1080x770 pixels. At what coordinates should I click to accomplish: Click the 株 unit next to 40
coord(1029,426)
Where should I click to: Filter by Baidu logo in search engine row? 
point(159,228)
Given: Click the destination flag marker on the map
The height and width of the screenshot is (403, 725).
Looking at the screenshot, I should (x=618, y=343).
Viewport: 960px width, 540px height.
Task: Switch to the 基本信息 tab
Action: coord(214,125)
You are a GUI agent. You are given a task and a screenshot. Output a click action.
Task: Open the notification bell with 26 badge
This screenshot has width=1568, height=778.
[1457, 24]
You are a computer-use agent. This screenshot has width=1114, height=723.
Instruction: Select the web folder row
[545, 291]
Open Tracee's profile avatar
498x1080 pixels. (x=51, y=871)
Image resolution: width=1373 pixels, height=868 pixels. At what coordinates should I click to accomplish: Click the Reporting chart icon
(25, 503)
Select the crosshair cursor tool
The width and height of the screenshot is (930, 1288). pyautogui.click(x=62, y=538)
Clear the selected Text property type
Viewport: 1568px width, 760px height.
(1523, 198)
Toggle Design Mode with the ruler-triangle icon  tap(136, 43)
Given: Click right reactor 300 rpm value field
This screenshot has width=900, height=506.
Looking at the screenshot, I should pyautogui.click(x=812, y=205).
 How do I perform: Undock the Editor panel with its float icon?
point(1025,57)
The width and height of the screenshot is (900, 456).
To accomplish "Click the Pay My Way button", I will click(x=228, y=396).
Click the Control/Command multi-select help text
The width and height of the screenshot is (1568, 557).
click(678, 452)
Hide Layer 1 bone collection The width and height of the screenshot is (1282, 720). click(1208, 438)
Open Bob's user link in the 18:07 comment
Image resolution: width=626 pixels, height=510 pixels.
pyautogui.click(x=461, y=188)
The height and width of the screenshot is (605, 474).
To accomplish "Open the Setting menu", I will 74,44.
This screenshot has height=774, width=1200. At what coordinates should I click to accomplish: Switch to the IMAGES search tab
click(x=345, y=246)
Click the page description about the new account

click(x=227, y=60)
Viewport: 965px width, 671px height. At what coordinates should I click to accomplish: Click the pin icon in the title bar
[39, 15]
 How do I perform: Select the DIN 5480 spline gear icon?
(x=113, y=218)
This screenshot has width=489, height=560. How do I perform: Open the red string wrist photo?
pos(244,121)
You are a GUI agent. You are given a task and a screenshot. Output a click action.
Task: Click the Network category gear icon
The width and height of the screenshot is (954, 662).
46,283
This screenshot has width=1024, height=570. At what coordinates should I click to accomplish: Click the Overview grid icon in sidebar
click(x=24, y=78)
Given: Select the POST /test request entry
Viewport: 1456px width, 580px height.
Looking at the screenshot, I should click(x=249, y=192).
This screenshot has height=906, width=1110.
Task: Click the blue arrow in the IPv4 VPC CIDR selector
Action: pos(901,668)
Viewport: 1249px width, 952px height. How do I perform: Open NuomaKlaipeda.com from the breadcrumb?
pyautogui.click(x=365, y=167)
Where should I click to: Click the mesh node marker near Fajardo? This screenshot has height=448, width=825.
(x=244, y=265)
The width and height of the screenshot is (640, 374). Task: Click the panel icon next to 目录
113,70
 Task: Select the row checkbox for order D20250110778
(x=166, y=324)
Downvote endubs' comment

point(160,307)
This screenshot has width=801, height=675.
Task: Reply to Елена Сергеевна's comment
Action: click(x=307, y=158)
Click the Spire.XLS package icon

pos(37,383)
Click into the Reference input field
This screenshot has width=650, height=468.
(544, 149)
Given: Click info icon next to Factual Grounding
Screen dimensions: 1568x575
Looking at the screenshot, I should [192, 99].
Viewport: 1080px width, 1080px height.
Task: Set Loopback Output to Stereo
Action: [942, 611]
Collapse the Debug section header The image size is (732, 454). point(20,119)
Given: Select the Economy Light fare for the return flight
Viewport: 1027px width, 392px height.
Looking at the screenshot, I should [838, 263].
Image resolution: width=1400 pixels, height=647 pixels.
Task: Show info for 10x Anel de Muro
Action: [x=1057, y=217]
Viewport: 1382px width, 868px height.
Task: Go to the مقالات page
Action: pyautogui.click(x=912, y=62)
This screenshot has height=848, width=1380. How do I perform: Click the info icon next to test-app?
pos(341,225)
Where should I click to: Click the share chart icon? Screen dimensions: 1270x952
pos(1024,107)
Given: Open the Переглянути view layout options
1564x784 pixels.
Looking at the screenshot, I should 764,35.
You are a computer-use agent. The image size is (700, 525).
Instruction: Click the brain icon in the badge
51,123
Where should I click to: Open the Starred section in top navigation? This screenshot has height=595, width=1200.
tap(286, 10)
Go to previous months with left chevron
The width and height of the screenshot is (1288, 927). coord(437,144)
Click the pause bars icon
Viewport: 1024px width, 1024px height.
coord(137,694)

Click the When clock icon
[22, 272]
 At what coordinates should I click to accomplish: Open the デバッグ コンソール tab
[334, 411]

****************************************

Work instruction:
Of the lines above, retype only those from the line containing "This screenshot has width=489, height=560." through the line containing "Given: Select the Economy", including both, exactly.

Exercise solution:
This screenshot has width=489, height=560. How do I perform: Open the red string wrist photo?
pos(244,121)
You are a GUI agent. You are given a task and a screenshot. Output a click action.
Task: Click the Network category gear icon
The width and height of the screenshot is (954, 662).
46,283
This screenshot has width=1024, height=570. At what coordinates should I click to accomplish: Click the Overview grid icon in sidebar
click(x=24, y=78)
Given: Select the POST /test request entry
Viewport: 1456px width, 580px height.
Looking at the screenshot, I should click(x=249, y=192).
This screenshot has height=906, width=1110.
Task: Click the blue arrow in the IPv4 VPC CIDR selector
Action: pos(901,668)
Viewport: 1249px width, 952px height. How do I perform: Open NuomaKlaipeda.com from the breadcrumb?
pyautogui.click(x=365, y=167)
Where should I click to: Click the mesh node marker near Fajardo? This screenshot has height=448, width=825.
(x=244, y=265)
The width and height of the screenshot is (640, 374). Task: Click the panel icon next to 目录
113,70
 Task: Select the row checkbox for order D20250110778
(x=166, y=324)
Downvote endubs' comment

point(160,307)
This screenshot has width=801, height=675.
Task: Reply to Елена Сергеевна's comment
Action: click(x=307, y=158)
Click the Spire.XLS package icon

pos(37,383)
Click into the Reference input field
This screenshot has width=650, height=468.
(544, 149)
Given: Click info icon next to Factual Grounding
Screen dimensions: 1568x575
Looking at the screenshot, I should [192, 99].
Viewport: 1080px width, 1080px height.
Task: Set Loopback Output to Stereo
Action: [942, 611]
Collapse the Debug section header The image size is (732, 454). point(20,119)
Given: Select the Economy Light fare for the return flight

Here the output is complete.